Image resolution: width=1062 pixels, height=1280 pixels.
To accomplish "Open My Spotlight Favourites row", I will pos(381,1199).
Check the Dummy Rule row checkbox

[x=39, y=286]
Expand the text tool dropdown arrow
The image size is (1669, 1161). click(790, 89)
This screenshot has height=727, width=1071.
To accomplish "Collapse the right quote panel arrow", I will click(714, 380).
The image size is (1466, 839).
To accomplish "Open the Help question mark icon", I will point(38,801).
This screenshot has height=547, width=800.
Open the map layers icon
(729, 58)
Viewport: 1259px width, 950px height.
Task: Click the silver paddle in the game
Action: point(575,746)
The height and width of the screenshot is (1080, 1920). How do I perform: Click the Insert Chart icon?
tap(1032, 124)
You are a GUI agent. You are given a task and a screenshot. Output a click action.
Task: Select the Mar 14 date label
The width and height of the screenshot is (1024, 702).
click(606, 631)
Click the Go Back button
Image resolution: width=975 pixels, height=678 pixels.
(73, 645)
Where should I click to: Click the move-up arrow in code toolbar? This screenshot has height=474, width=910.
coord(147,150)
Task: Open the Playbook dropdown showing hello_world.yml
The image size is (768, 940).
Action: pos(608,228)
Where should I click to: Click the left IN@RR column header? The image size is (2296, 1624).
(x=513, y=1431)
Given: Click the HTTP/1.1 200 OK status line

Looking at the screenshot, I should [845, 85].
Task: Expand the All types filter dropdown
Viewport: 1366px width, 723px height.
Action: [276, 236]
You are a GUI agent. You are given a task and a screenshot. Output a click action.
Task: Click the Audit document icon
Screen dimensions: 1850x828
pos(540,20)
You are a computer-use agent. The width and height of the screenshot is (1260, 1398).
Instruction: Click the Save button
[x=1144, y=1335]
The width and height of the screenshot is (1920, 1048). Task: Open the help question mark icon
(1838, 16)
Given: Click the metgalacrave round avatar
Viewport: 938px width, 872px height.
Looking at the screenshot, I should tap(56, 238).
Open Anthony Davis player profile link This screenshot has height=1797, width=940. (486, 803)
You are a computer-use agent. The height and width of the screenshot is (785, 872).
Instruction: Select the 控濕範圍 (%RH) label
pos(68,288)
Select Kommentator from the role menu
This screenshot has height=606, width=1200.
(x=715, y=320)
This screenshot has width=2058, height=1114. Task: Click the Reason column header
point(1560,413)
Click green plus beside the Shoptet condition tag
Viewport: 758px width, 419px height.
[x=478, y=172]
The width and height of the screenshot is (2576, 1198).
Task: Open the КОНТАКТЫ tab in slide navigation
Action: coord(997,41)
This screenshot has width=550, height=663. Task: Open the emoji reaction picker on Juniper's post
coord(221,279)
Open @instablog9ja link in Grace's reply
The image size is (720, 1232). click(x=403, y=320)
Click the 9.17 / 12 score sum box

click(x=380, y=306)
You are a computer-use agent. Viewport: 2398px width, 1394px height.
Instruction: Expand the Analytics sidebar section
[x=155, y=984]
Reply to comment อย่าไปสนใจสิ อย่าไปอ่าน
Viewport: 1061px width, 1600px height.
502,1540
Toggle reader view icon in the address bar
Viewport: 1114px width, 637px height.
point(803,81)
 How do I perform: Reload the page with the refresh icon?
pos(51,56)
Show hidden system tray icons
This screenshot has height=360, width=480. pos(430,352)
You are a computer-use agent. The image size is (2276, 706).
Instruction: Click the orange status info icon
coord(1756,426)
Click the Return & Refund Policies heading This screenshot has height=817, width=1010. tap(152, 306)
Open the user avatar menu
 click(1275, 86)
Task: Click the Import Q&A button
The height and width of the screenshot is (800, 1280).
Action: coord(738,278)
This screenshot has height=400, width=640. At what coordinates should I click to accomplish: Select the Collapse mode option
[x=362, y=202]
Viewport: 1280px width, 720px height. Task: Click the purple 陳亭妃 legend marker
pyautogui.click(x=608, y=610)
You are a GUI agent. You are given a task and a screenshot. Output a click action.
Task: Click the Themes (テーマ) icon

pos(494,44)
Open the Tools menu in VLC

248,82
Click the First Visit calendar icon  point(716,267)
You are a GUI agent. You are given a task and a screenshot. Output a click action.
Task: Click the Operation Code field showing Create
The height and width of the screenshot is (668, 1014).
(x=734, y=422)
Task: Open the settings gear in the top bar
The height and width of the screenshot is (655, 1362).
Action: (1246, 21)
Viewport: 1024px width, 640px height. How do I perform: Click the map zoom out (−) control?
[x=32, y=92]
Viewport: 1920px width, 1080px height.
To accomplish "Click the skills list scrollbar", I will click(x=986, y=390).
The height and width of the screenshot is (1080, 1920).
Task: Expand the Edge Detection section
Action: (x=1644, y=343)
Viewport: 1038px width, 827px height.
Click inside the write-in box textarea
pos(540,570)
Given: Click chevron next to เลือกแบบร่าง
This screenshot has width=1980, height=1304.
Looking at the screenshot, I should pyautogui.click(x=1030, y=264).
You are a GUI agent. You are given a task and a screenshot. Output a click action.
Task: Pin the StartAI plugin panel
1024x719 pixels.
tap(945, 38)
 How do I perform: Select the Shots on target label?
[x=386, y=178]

Work required | Recast the lines of the items above as a JSON list of strings, one string for each line, leaving out blank lines.

Exercise answer |
[
  "Image resolution: width=1062 pixels, height=1280 pixels.",
  "To accomplish \"Open My Spotlight Favourites row\", I will pos(381,1199).",
  "Check the Dummy Rule row checkbox",
  "[x=39, y=286]",
  "Expand the text tool dropdown arrow",
  "The image size is (1669, 1161). click(790, 89)",
  "This screenshot has height=727, width=1071.",
  "To accomplish \"Collapse the right quote panel arrow\", I will click(714, 380).",
  "The image size is (1466, 839).",
  "To accomplish \"Open the Help question mark icon\", I will point(38,801).",
  "This screenshot has height=547, width=800.",
  "Open the map layers icon",
  "(729, 58)",
  "Viewport: 1259px width, 950px height.",
  "Task: Click the silver paddle in the game",
  "Action: point(575,746)",
  "The height and width of the screenshot is (1080, 1920). How do I perform: Click the Insert Chart icon?",
  "tap(1032, 124)",
  "You are a GUI agent. You are given a task and a screenshot. Output a click action.",
  "Task: Select the Mar 14 date label",
  "The width and height of the screenshot is (1024, 702).",
  "click(606, 631)",
  "Click the Go Back button",
  "Image resolution: width=975 pixels, height=678 pixels.",
  "(73, 645)",
  "Where should I click to: Click the move-up arrow in code toolbar? This screenshot has height=474, width=910.",
  "coord(147,150)",
  "Task: Open the Playbook dropdown showing hello_world.yml",
  "The image size is (768, 940).",
  "Action: pos(608,228)",
  "Where should I click to: Click the left IN@RR column header? The image size is (2296, 1624).",
  "(x=513, y=1431)",
  "Given: Click the HTTP/1.1 200 OK status line",
  "Looking at the screenshot, I should [845, 85].",
  "Task: Expand the All types filter dropdown",
  "Viewport: 1366px width, 723px height.",
  "Action: [276, 236]",
  "You are a GUI agent. You are given a task and a screenshot. Output a click action.",
  "Task: Click the Audit document icon",
  "Screen dimensions: 1850x828",
  "pos(540,20)",
  "You are a computer-use agent. The width and height of the screenshot is (1260, 1398).",
  "Instruction: Click the Save button",
  "[x=1144, y=1335]",
  "The width and height of the screenshot is (1920, 1048). Task: Open the help question mark icon",
  "(1838, 16)",
  "Given: Click the metgalacrave round avatar",
  "Viewport: 938px width, 872px height.",
  "Looking at the screenshot, I should tap(56, 238).",
  "Open Anthony Davis player profile link This screenshot has height=1797, width=940. (486, 803)",
  "You are a computer-use agent. The height and width of the screenshot is (785, 872).",
  "Instruction: Select the 控濕範圍 (%RH) label",
  "pos(68,288)",
  "Select Kommentator from the role menu",
  "This screenshot has height=606, width=1200.",
  "(x=715, y=320)",
  "This screenshot has width=2058, height=1114. Task: Click the Reason column header",
  "point(1560,413)",
  "Click green plus beside the Shoptet condition tag",
  "Viewport: 758px width, 419px height.",
  "[x=478, y=172]",
  "The width and height of the screenshot is (2576, 1198).",
  "Task: Open the КОНТАКТЫ tab in slide navigation",
  "Action: coord(997,41)",
  "This screenshot has width=550, height=663. Task: Open the emoji reaction picker on Juniper's post",
  "coord(221,279)",
  "Open @instablog9ja link in Grace's reply",
  "The image size is (720, 1232). click(x=403, y=320)",
  "Click the 9.17 / 12 score sum box",
  "click(x=380, y=306)",
  "You are a computer-use agent. Viewport: 2398px width, 1394px height.",
  "Instruction: Expand the Analytics sidebar section",
  "[x=155, y=984]",
  "Reply to comment อย่าไปสนใจสิ อย่าไปอ่าน",
  "Viewport: 1061px width, 1600px height.",
  "502,1540",
  "Toggle reader view icon in the address bar",
  "Viewport: 1114px width, 637px height.",
  "point(803,81)",
  " How do I perform: Reload the page with the refresh icon?",
  "pos(51,56)",
  "Show hidden system tray icons",
  "This screenshot has height=360, width=480. pos(430,352)",
  "You are a computer-use agent. The image size is (2276, 706).",
  "Instruction: Click the orange status info icon",
  "coord(1756,426)",
  "Click the Return & Refund Policies heading This screenshot has height=817, width=1010. tap(152, 306)",
  "Open the user avatar menu",
  " click(1275, 86)",
  "Task: Click the Import Q&A button",
  "The height and width of the screenshot is (800, 1280).",
  "Action: coord(738,278)",
  "This screenshot has height=400, width=640. At what coordinates should I click to accomplish: Select the Collapse mode option",
  "[x=362, y=202]",
  "Viewport: 1280px width, 720px height. Task: Click the purple 陳亭妃 legend marker",
  "pyautogui.click(x=608, y=610)",
  "You are a GUI agent. You are given a task and a screenshot. Output a click action.",
  "Task: Click the Themes (テーマ) icon",
  "pos(494,44)",
  "Open the Tools menu in VLC",
  "248,82",
  "Click the First Visit calendar icon  point(716,267)",
  "You are a GUI agent. You are given a task and a screenshot. Output a click action.",
  "Task: Click the Operation Code field showing Create",
  "The height and width of the screenshot is (668, 1014).",
  "(x=734, y=422)",
  "Task: Open the settings gear in the top bar",
  "The height and width of the screenshot is (655, 1362).",
  "Action: (1246, 21)",
  "Viewport: 1024px width, 640px height. How do I perform: Click the map zoom out (−) control?",
  "[x=32, y=92]",
  "Viewport: 1920px width, 1080px height.",
  "To accomplish \"Click the skills list scrollbar\", I will click(x=986, y=390).",
  "The height and width of the screenshot is (1080, 1920).",
  "Task: Expand the Edge Detection section",
  "Action: (x=1644, y=343)",
  "Viewport: 1038px width, 827px height.",
  "Click inside the write-in box textarea",
  "pos(540,570)",
  "Given: Click chevron next to เลือกแบบร่าง",
  "This screenshot has width=1980, height=1304.",
  "Looking at the screenshot, I should pyautogui.click(x=1030, y=264).",
  "You are a GUI agent. You are given a task and a screenshot. Output a click action.",
  "Task: Pin the StartAI plugin panel",
  "1024x719 pixels.",
  "tap(945, 38)",
  " How do I perform: Select the Shots on target label?",
  "[x=386, y=178]"
]